Something, I don't know what it is, but something forms this "Life". This awareness and the different levels of it that all living things posses.
These are just my beliefs. But what do I know? I'm just a young, naieve idealistic philosopher.

But sometimes I think we're to logical and too scientific about things. When I look at a cloud formation, do I really need to know that it's formed of water vapor, composed of H20, and it's shape is affected by yadda air temperature and yadda air pressure? Or do I simply need to know that's its beautiful, intriguing, and natural.
Sadly, I think the more our race have tried to understand nature and our world, the more we've grown away from it.

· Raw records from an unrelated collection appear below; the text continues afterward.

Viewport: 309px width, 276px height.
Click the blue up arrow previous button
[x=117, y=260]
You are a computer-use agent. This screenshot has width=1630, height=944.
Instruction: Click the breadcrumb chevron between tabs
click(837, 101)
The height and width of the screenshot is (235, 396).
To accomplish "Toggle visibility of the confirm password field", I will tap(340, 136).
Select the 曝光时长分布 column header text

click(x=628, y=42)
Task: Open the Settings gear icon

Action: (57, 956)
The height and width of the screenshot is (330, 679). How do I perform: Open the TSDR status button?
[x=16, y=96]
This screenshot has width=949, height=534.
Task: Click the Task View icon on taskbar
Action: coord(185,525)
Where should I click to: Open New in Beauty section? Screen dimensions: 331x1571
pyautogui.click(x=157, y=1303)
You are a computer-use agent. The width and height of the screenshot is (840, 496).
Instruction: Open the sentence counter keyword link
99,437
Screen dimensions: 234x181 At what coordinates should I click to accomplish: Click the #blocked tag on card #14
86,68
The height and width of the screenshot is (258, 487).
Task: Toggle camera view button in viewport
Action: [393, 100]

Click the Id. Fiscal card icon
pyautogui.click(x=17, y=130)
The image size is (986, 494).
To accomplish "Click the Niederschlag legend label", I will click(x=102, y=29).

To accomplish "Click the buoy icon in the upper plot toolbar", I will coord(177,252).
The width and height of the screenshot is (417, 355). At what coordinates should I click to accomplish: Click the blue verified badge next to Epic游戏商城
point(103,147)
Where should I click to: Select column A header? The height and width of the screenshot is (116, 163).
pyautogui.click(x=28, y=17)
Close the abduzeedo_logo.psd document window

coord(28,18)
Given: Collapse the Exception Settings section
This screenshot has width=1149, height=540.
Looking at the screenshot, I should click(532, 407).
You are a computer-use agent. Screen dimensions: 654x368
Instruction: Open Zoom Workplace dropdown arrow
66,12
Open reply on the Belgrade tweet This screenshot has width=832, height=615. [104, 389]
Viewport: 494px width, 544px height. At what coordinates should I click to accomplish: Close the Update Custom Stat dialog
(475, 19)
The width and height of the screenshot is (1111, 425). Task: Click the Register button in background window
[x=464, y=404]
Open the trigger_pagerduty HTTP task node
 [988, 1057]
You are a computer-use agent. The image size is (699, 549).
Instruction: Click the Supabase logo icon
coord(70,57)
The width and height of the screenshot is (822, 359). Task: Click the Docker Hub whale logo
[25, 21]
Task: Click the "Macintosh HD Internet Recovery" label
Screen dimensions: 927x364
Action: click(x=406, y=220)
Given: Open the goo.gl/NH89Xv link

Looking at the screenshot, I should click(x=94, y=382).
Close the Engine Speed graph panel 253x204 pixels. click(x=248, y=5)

At one point, we went from understanding how it works to merely knowing a bunch of facts and figures that don't come into our lives very often. Therefor, we dismiss and ignore those facts.
Here's something I've wanted to ask a few people. The Sun is a massive sphere of increadibly hot plasma. It has a diameter of about 1,392,000 km, about 109 times that of Earth, and its mass (about 2×1030 kilograms, 330,000 times that of Earth) accounts for about 99.86% of the total mass of the Solar System. Chemically, about three quarters of the Sun's mass consists of hydrogen, while the rest is mostly helium.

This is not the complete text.